What is Political Ecology?

Political ecology (PE) addresses how power relations shape nature-society systems, complicate the binary between nature and culture, and understand and critique dominant forms of knowledge production and representation about human-nature entanglements. Political ecology has grown into a diverse field that attends to how power, representation, and knowledge production shape understandings of and interventions into nature-society systems. To this end, the Political Ecology Lab at UC Davis fosters collaborative projects addressing unequal power dynamics that cause and emerge from socio-environmental relations and changes. Through our collaboration, members imagine new possibilities on how to achieve a just world for humans and non-humans alike. 

About our lab

We conceive of our Lab as a place where disciplines like human geography, anthropology, and the environmental humanities converge. While we continue to explore what political ecology can and should mean at UC Davis, we intend to engage with relations between political ecologies and ontologies that both disagree and overlap, focusing on the emerging regional peculiarities of Northern California and on our obligations within the public university. We are critical of the limits of academic scholarship in enacting material change and we see our Lab as an opportunity to do political ecology in useful and applicable ways. As such, we are interested in expanding our scope to include creative ways of translating and communicating our scholarship to reach wider audiences, with the goal to influence changes in policy and shifting power relations. 
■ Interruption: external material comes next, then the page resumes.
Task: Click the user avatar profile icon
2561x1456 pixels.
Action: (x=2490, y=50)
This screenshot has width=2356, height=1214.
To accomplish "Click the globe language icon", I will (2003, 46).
Our cluster coalesced following the Left Coast Political Ecology (LCPE) workshop held at UC Berkeley in 2018 in order to better connect burgeoning political ecologists on our campus. Since then, the PE Lab has become an exciting space of convergence for students and faculty through biweekly meetings and a growing listserv. We are graduate student founded and graduate students take on major leadership in our lab. Our group is currently comprised of students from graduate programs across campus: geography, cultural studies, ecology, anthropology, education, community development, and horticulture and agronomy. We held a writing retreat in May 2019 at the Bodega Bay Marine Laboratory where we engaged in discussions on our converging and diverging definitions of political ecology, a panel on interdisciplinary perspectives and approaches to political ecology, and graduate student workshops on subjects like post-truth, failure, and the connections between PE and environmental justice. In spring 2019 we also co-sponsored graduate student meetings with visiting political ecology scholars, including Dr. Julie Guthman (UCSC) and Dr. Jade Sasser (UCR).

 

Our work is supported by the UC Davis Feminist Research Institute and Davis Humanities Institute Transcollege Research Clusters. We have also been supported by the UC Davis Graduate Student Association.